New Art 2017: Raven Davis leads the tough conversations

Artist Raven Davis challenges the nationalistic status quo.

New Art 2017: Raven Davis leads the tough conversations
Riley Smith
Davis works with themes of Indigenous solidarity.

From the tartan to the Canadian flag, Raven Davis's latest project is taking time-honoured Canadian symbols and challenging their place. Through gallery pieces and public performances, the 2-Spirit Indigenous multidisciplinary artist is creating a critique of Canada's 150 festivities, The De-Celebration of Canada.

By highlighting everyday reminders of colonization–such as the noon cannon at the Citadel, "a very loud and very clear reminder of British presence in Halifax, on unceded Mi'kmaq territory"–Davis hopes to explore how symbols of conquer and power contribute to "the erasure of Indigenous people in Canada." 

The De-Celebration of Canada will bring art-based activism to landmarks across the city this summer. Davis's pop-up performances include placing a prayer bench from a church on Citadel Hill, performing a duration piece–one hour and 50 minutes in length, to mark 150 years–and positioning themselves near the contentious Edward Cornwallis statue. Last winter, they danced atop a paint-splattered Canadian flag while performing at the Khyber Centre for the Arts. 

"Some people may find it offensive," says Davis, an Anishinaabe artist born in Toronto who spent a decade in Cape Breton and now lives in Halifax. "I'm inviting people to consider the lack of protection that the government places on Indigenous people," Davis says, contrasting it with protocols and guidelines to protect and honour the Canadian flag. Davis says festivities celebrating the country's sesquicentennial—promising to be awash in the maple leaf—"perpetuate the myth of confederation." 

"This year is going to be very difficult with Canadian flags and parades and speeches and lip service by our officials." Davis says instead of putting government money "into a huge birthday party," funding could be better used on reconciliation, healthcare or suicide intervention in Indigenous communities.

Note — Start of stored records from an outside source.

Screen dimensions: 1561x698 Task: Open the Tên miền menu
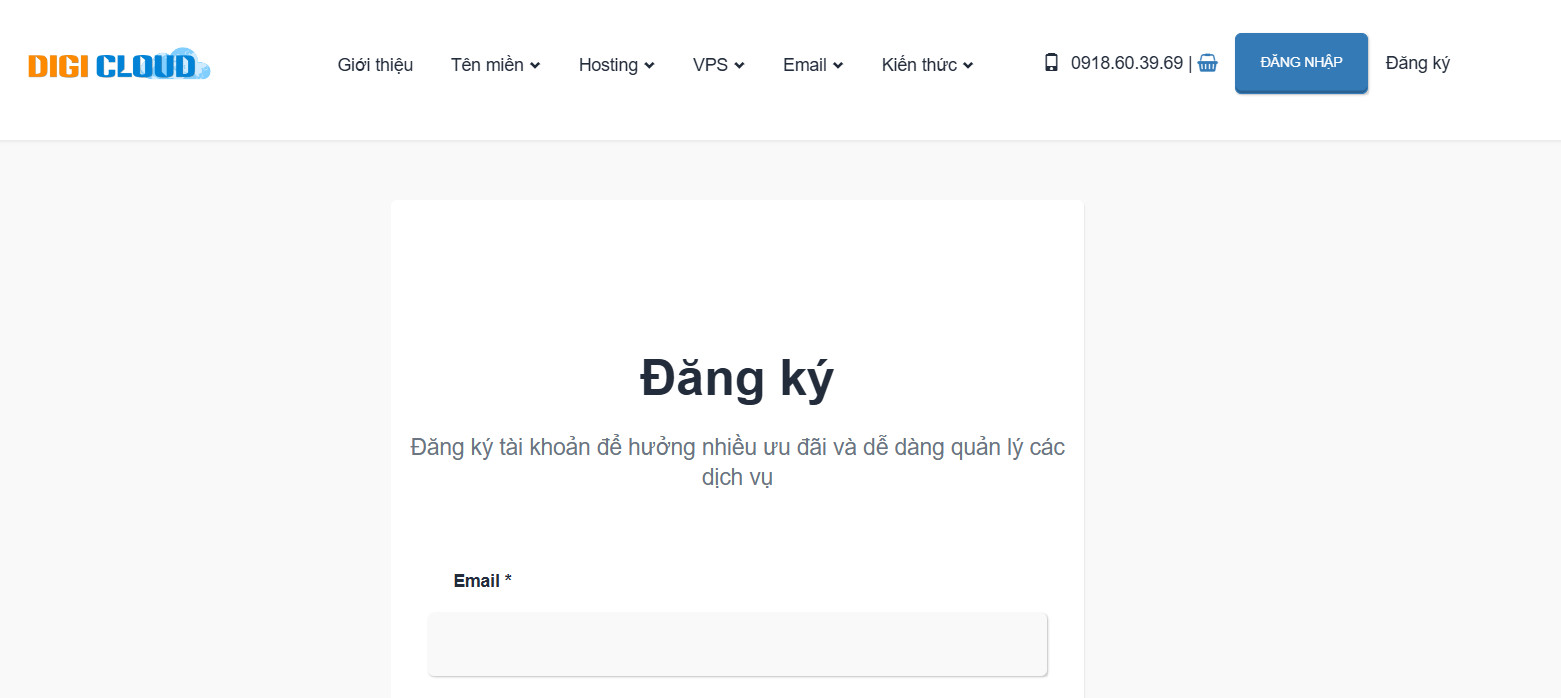[487, 64]
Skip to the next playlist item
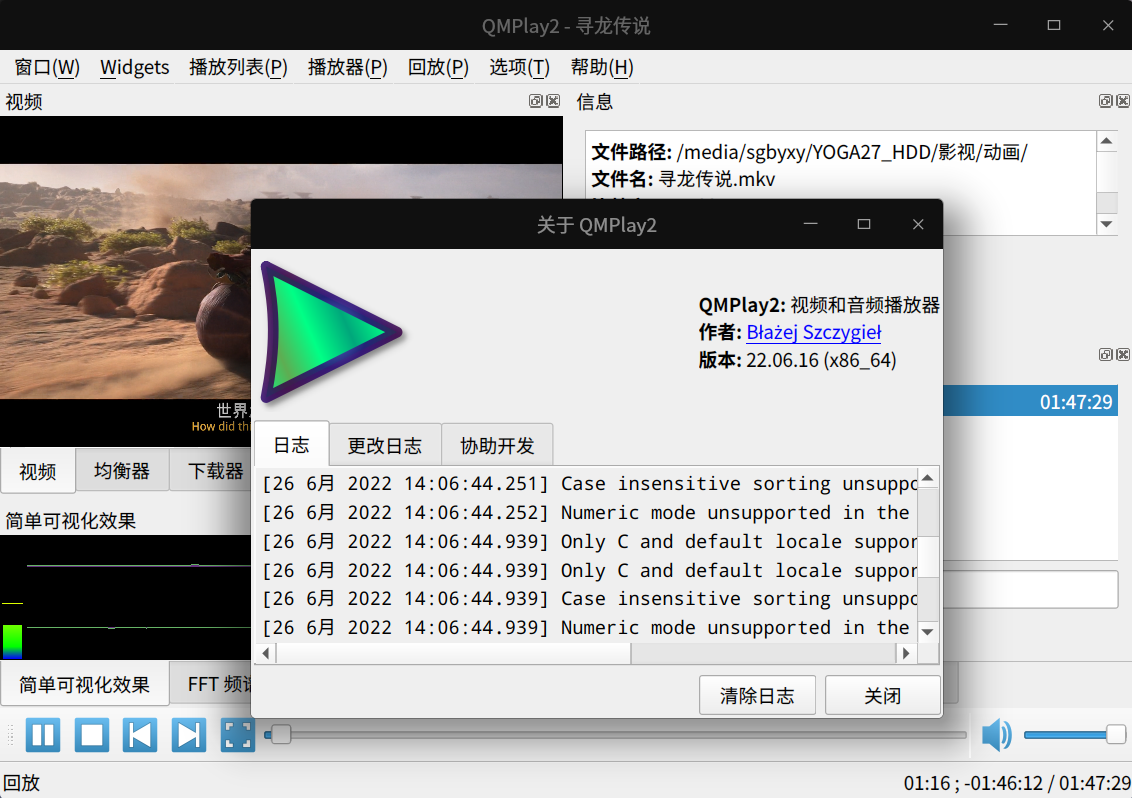 pyautogui.click(x=188, y=736)

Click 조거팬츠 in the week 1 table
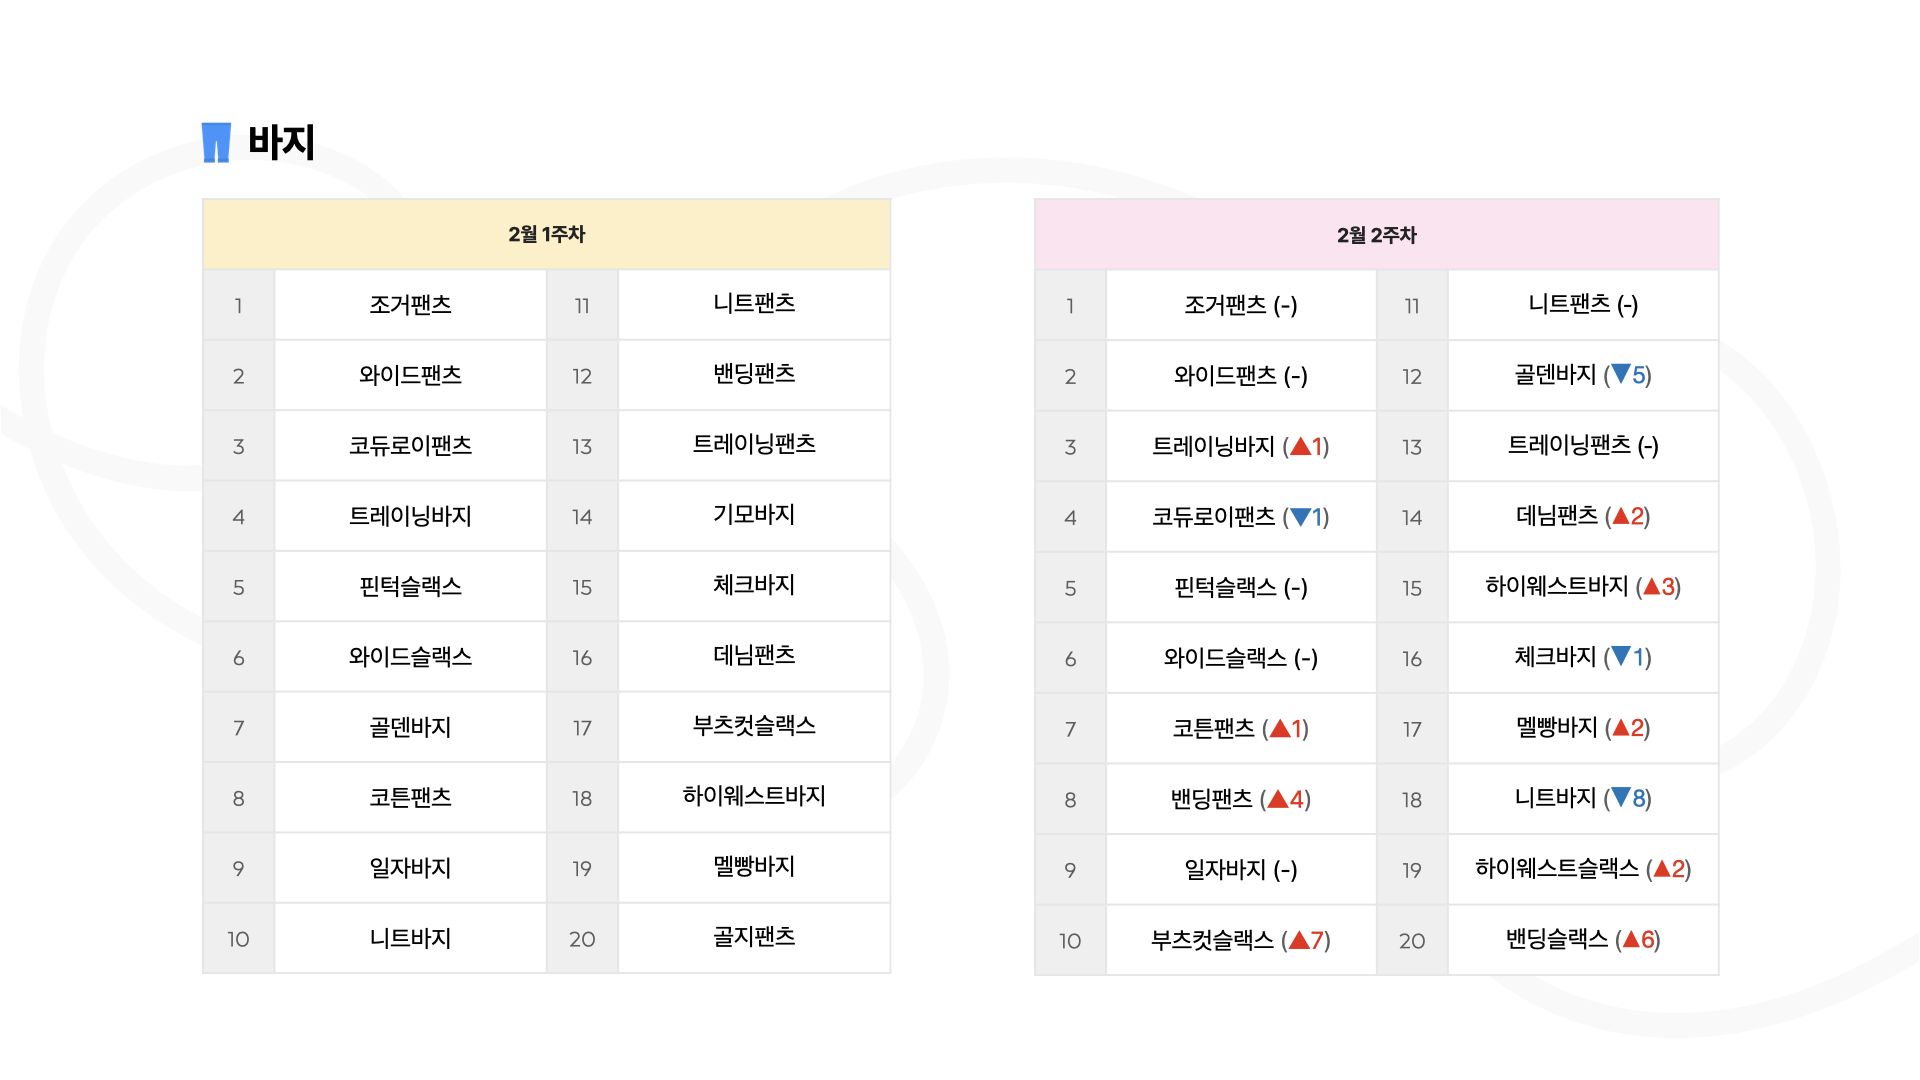tap(410, 305)
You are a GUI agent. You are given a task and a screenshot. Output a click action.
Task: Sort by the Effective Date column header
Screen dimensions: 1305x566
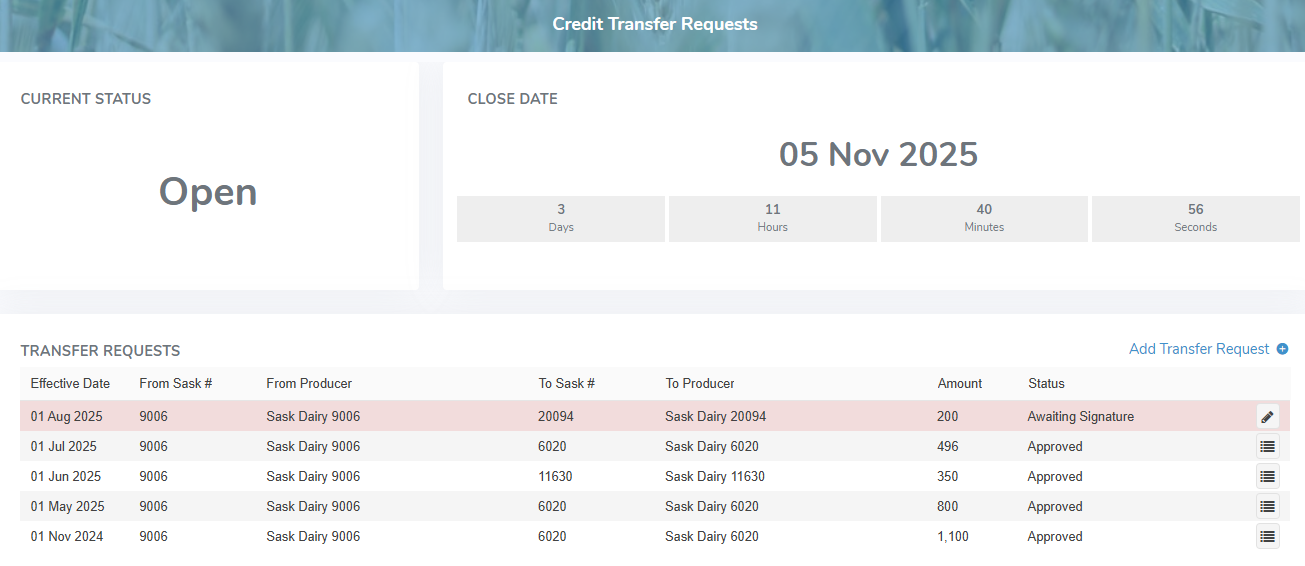[70, 384]
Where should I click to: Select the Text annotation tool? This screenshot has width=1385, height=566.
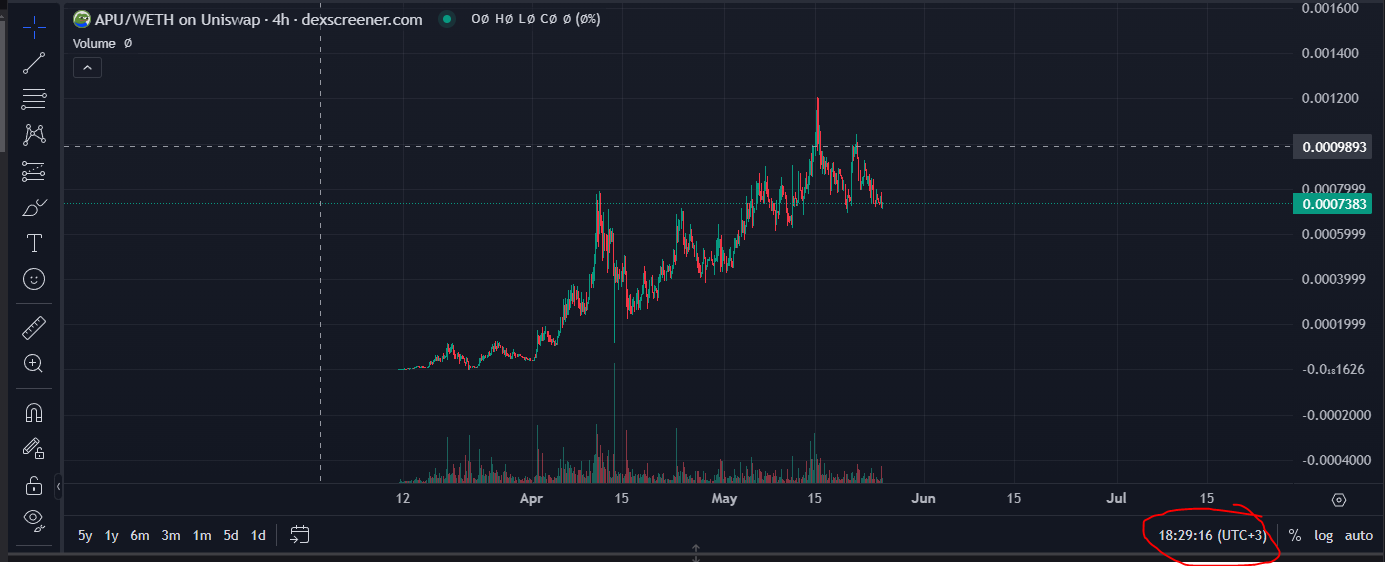coord(34,243)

Indigenous sovereignty has always been a theme in their work, but Davis says through "using Canadian symbolism, people are more alerted to it. It's such a strong visual they can relate to." This year, the artist says they're strengthening themselves to hold some tough conversations about the narrative of the nation's history. The parent of three says, "I want my kids to see me being political and bringing awareness to Indigenous history and struggle."